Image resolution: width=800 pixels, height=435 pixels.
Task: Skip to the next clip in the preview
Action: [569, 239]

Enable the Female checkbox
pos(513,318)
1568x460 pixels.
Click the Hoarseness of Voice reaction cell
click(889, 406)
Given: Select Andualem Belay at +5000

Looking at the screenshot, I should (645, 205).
────────────────────
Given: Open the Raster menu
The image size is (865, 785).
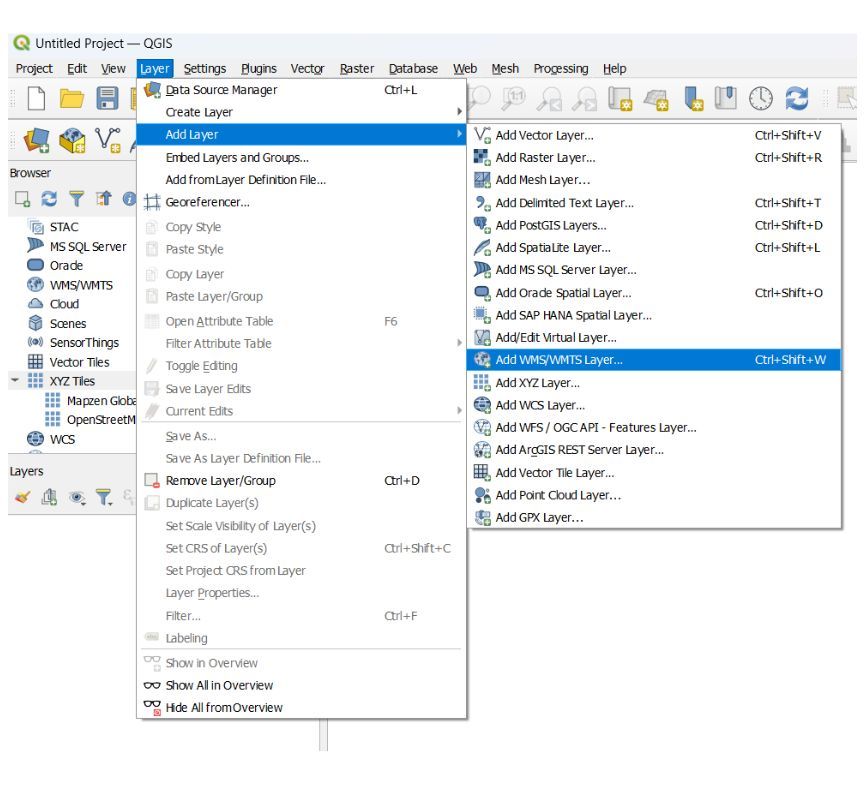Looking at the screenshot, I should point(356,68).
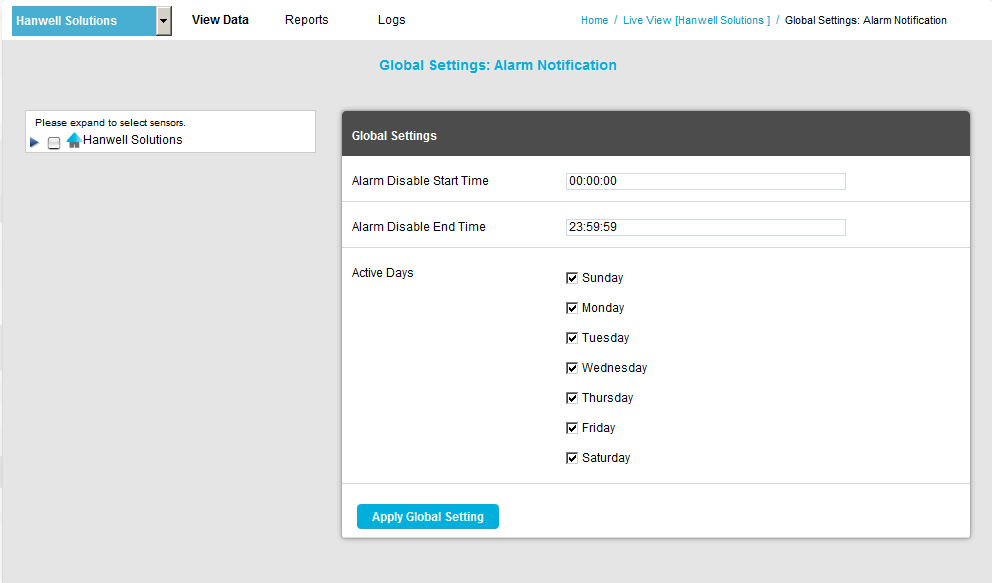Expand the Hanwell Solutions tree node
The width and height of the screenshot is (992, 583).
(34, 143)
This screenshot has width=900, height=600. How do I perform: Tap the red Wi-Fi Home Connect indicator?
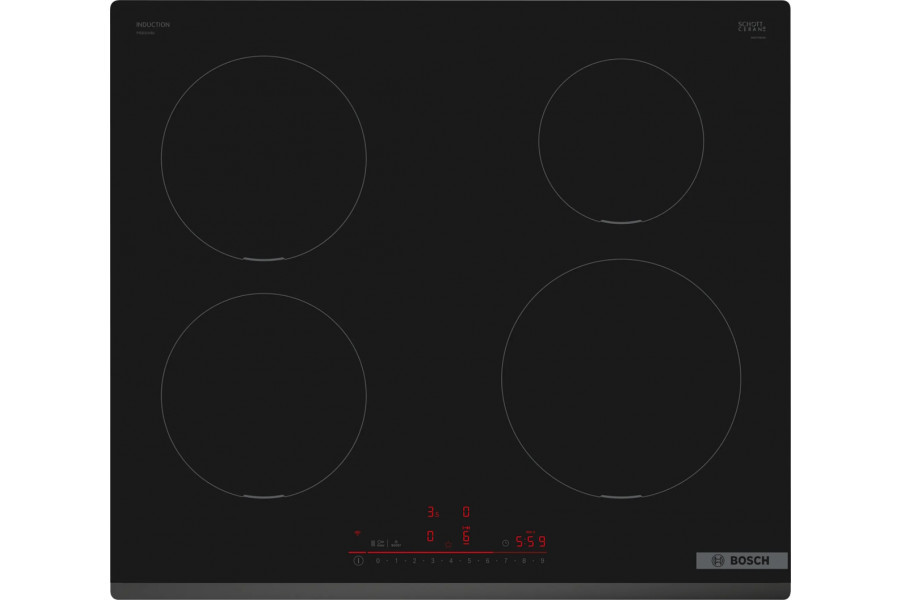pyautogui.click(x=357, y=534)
────────────────────
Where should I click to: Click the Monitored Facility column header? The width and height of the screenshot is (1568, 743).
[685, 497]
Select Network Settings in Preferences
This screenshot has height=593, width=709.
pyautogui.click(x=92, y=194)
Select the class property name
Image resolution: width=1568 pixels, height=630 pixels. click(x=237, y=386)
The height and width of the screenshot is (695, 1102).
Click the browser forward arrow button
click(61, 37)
────────────────────
Exercise directions
Reproduce the stretch of the listing from the line containing "Image resolution: width=800" through the line containing "click(889, 406)", and nothing else.

Result below
Image resolution: width=800 pixels, height=435 pixels.
Task: Skip to the next clip in the preview
Action: [569, 239]

Enable the Female checkbox
pos(513,318)
1568x460 pixels.
Click the Hoarseness of Voice reaction cell
click(889, 406)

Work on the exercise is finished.